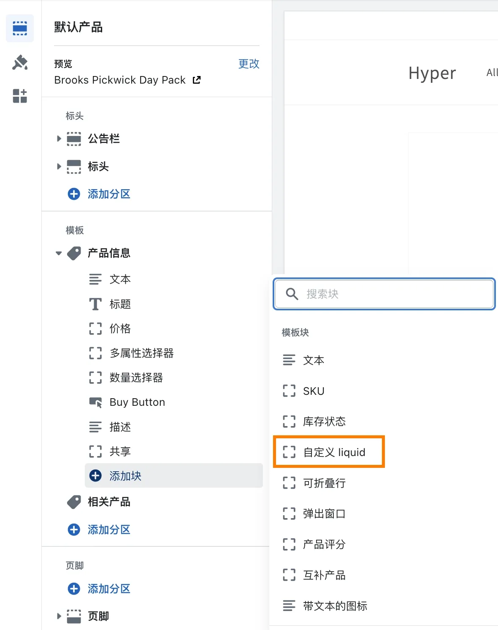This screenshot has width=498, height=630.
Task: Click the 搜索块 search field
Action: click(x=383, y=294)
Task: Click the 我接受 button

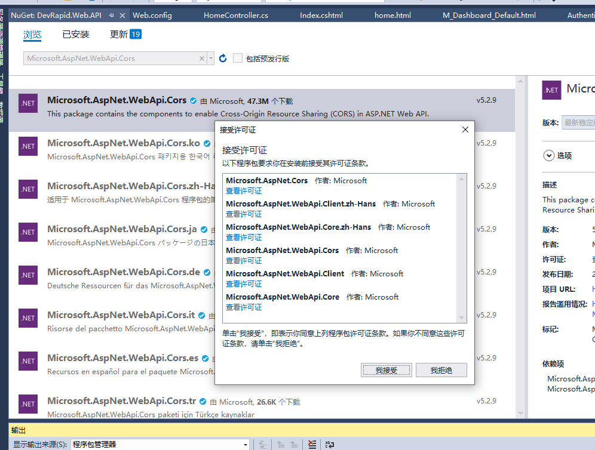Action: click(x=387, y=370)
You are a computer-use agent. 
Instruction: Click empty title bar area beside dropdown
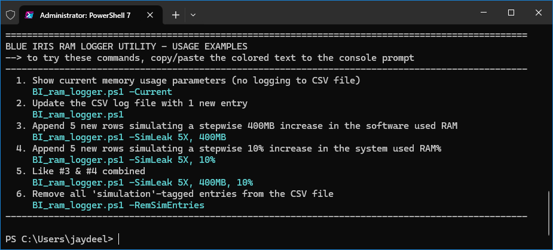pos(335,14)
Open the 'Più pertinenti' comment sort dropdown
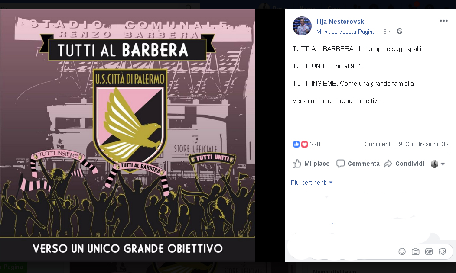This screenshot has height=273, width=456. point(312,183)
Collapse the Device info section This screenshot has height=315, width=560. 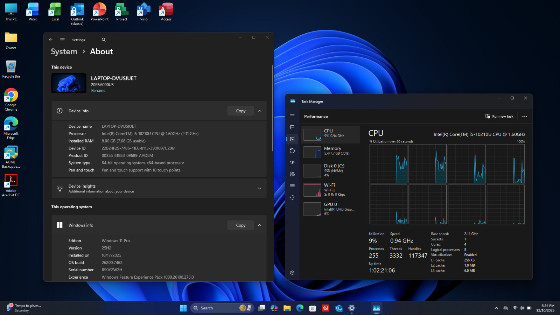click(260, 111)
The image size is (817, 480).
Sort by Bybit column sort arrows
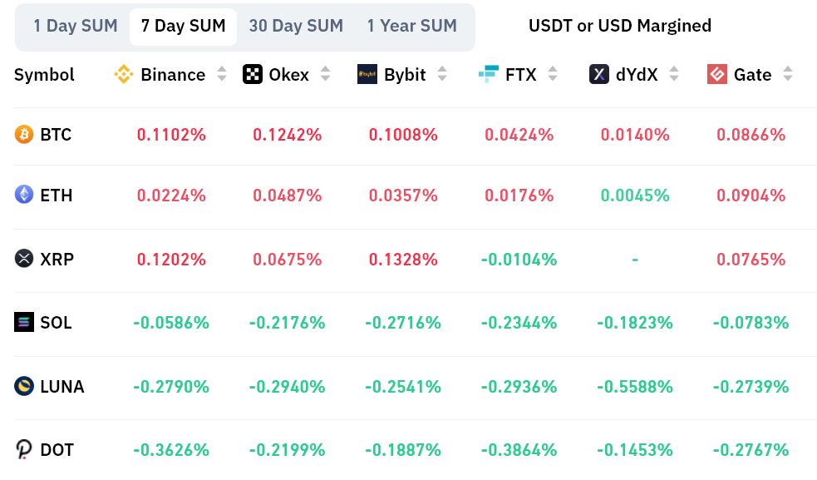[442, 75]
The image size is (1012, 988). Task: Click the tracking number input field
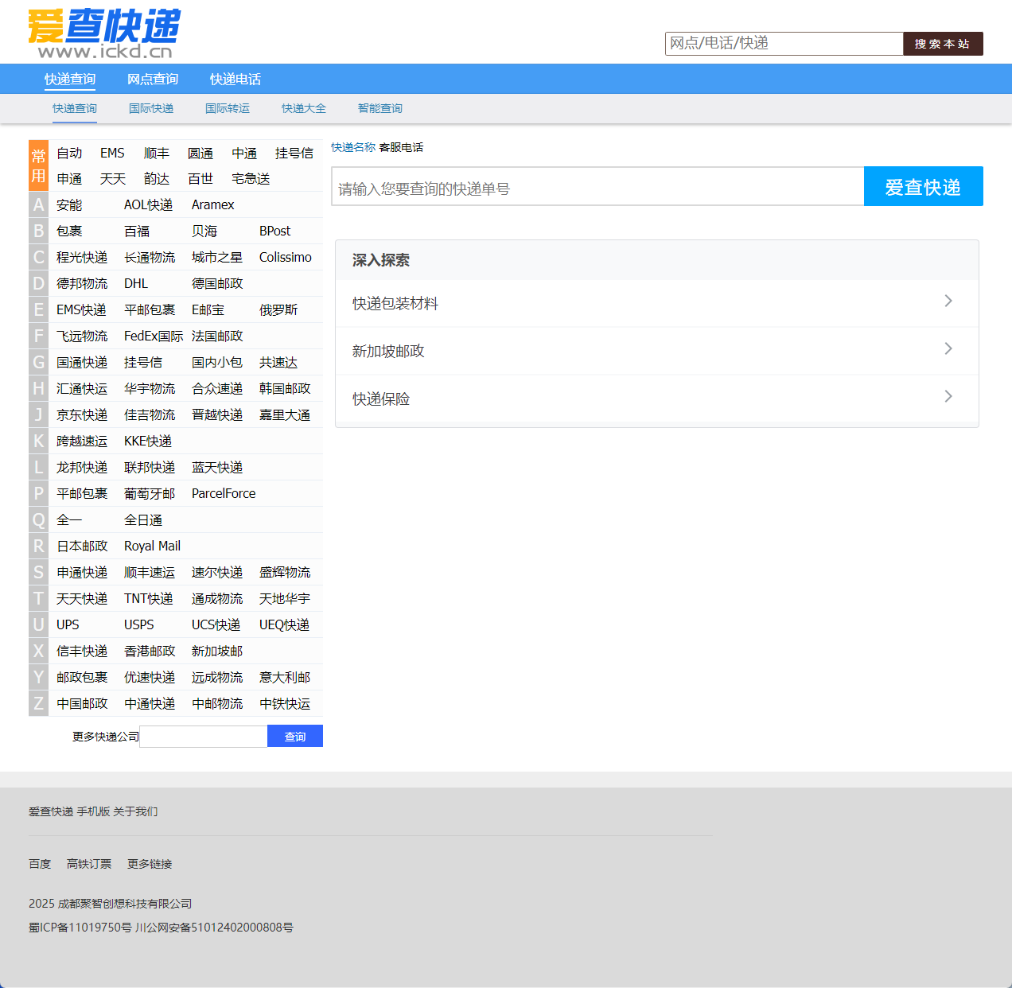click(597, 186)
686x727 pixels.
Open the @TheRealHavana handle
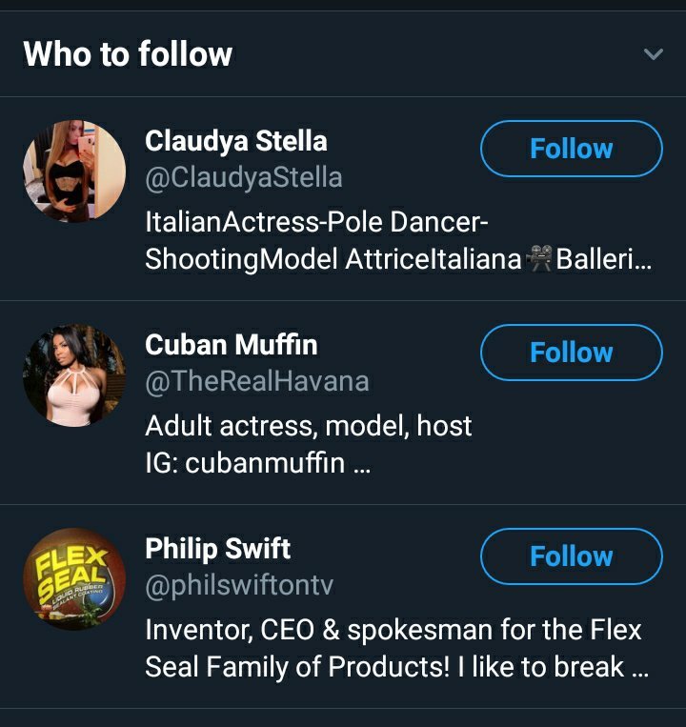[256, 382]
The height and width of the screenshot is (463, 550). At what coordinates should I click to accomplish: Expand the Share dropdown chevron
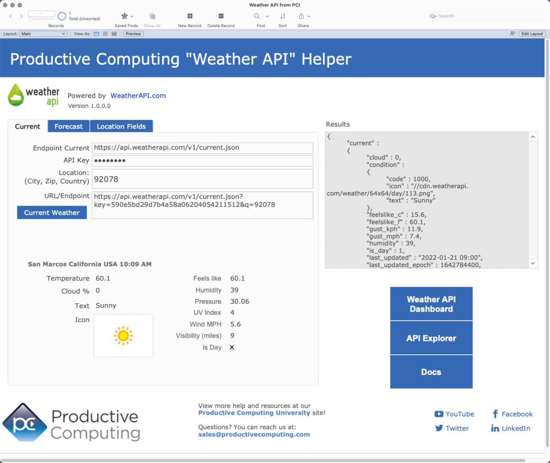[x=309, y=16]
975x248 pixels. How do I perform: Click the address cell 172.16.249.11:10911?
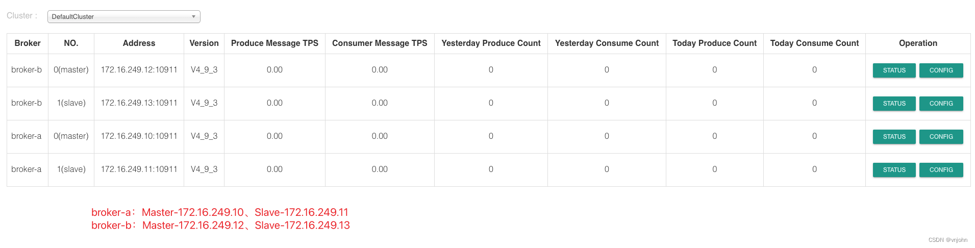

+++++

AIM OF THE TASK: Your answer must consist solely of the lines from the one containing "Sort by Bybit column sort arrows" through the last line of the records above, copied exactly, with every picture left out.

REPLY:
Sort by Bybit column sort arrows
[442, 75]
The image size is (1012, 988). Task: Click the tracking number input field
click(597, 186)
686x727 pixels.
Open the @TheRealHavana handle
[256, 382]
The height and width of the screenshot is (463, 550). At what coordinates should I click to accomplish: Expand the Share dropdown chevron
[x=309, y=16]
975x248 pixels. How do I perform: Click the address cell 172.16.249.11:10911?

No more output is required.